New wider arterials were prescribed to relieve traffic congestion and beautify the fast growing city, including a network of new diagonal streets. One of these diagonals was constructed: the extension of Ogden Avenue and there are several other diagonal streets throughout the city. Many of the plan's street recommendations were followed. The city renovated, widened, and extended Michigan Avenue, widened Roosevelt Road, and created Wacker Drive and Ida B. Wells Drive (formerly Congress Parkway). With the growth in automobile usage after World War I, Chicago planners began to drastically alter or step away from Burnham's proposals for the street system. [1] Some 108 miles (174 km) of arterial streets were widened between 1915 and 1931, spurred by the tremendous growth in automobile usage.
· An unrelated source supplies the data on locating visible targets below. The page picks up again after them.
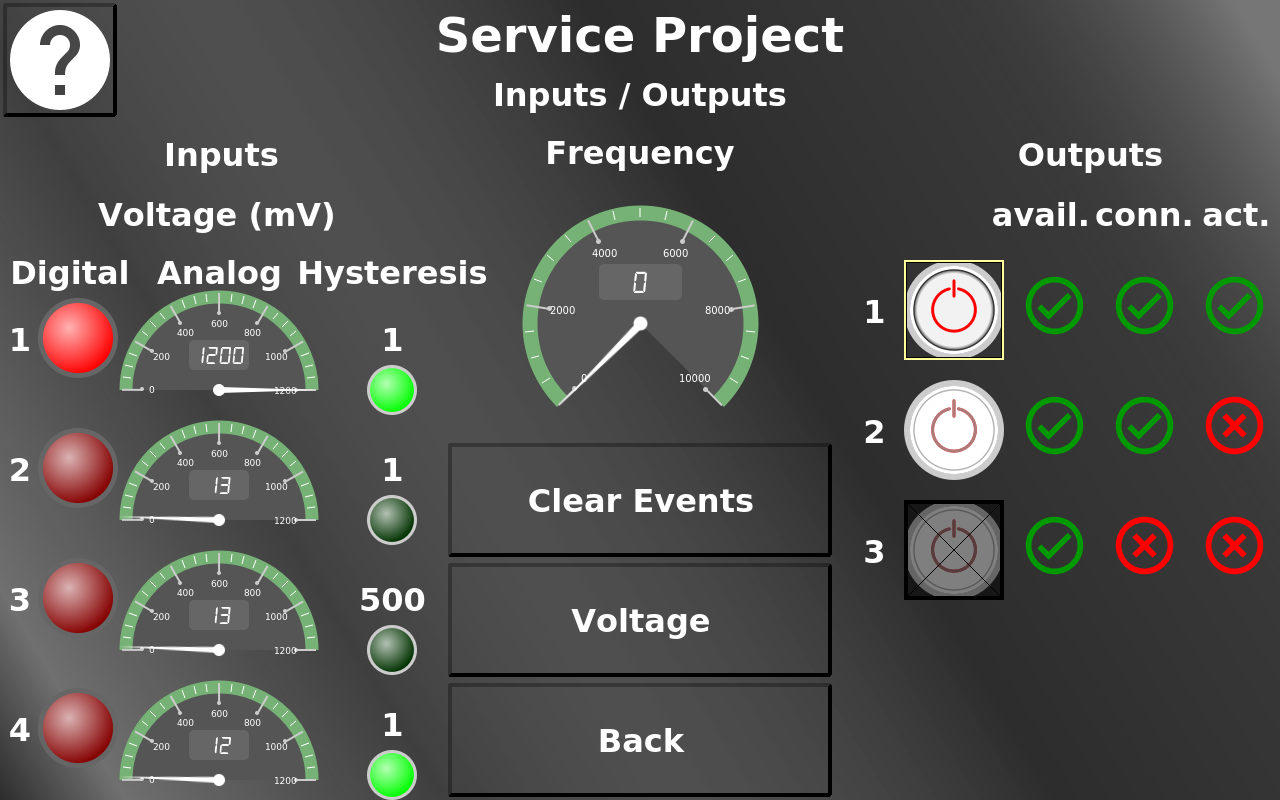Click the disabled output 3 power button
This screenshot has height=800, width=1280.
(x=954, y=550)
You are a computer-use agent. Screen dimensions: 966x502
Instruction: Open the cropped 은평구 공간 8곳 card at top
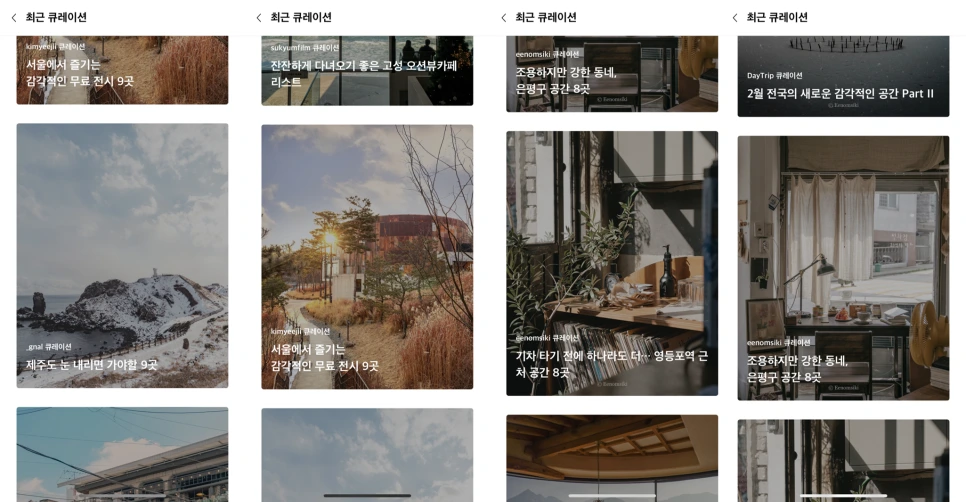point(612,73)
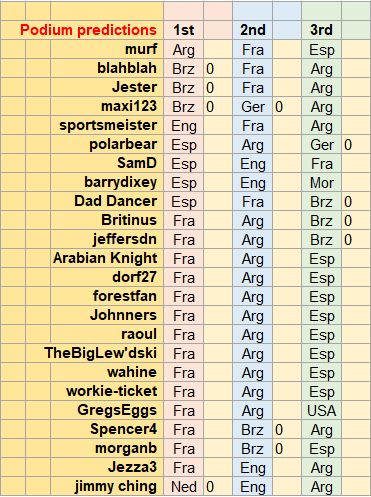Click the 0 score beside polarbear's Ger
This screenshot has height=497, width=371.
pyautogui.click(x=356, y=145)
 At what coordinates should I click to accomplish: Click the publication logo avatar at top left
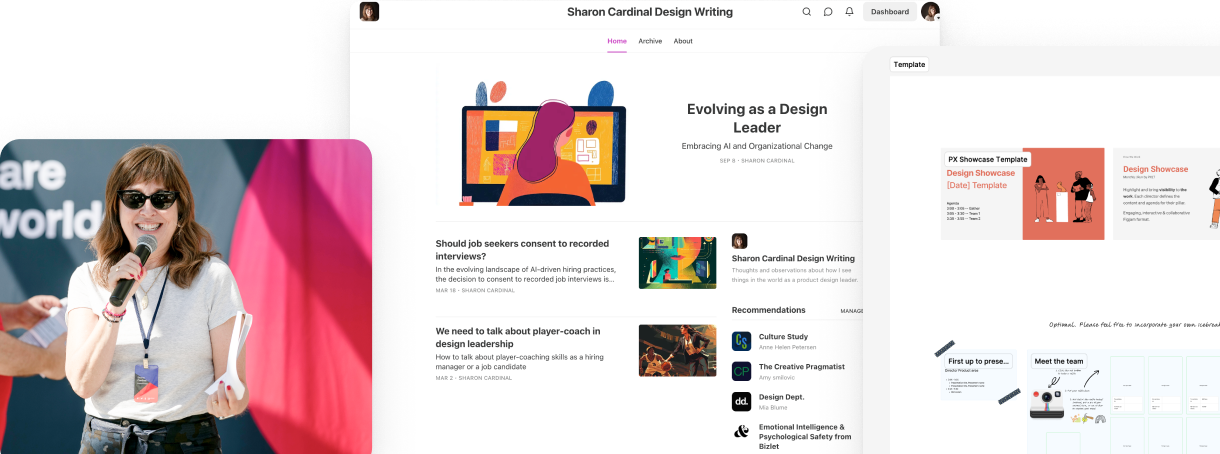pos(369,12)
Writing in 1908, Burnham saw the automobile as a recreational vehicle that would allow city dwellers to visit the countryside; he did not foresee how it would overwhelm and transform the city itself.
The most iconic image of the plan was the new civic center proposed for the area around Congress and Halsted Streets. However, city officials who preferred the convenience of a Loop location never seriously pursued the proposal. At the east end of Congress Street, which would become the central axis of the reshaped city, Burnham proposed a cultural center in Grant Park consisting of the new Field Museum of Natural History and new homes for the Art Institute of Chicago and the Crerar Library. This proposal, however, placed Burnham and other civic leaders in conflict with a state supreme court decision forbidding any new buildings in Grant Park.
Although Burnham died in 1912, the Plan of Chicago was promoted by Commercial Club members and the Chicago Plan Commission. They persuaded the mayor of Chicago to appoint co-author Edward H. Bennett, a graduate of the École des Beaux-Arts, and he advised various public agencies as they constructed the projects recommended by the plan, using a design vocabulary reminiscent of 19th century Paris. Mayor William Hale Thompson, elected in 1915, used Plan of Chicago projects to promote his image as a Chicago booster, and as a rich source of public contracts.
The plan has been criticized for its focus on physical improvements, an attempt to create "Paris on the Prairie". Burnham's handwritten draft of the plan contained extensive discussion of social needs, but the final publication does not. [2] The plan's list of big infrastructure improvements were badly needed by a rapidly growing city, at a time when an expanding tax base made it possible to undertake large projects.
Enthusiasm for the Burnham Plan's specific proposals faded with the onset of the Great Depression, but aspects of the plan continued to guide planners as they expanded parks, built new bridges, and laid out the city's superhighway network. Civic leaders still make frequent reference to Burnham's vision for the city, and to an aphorism posthumously attributed to him, the oft-quoted exhortation to "make no little plans."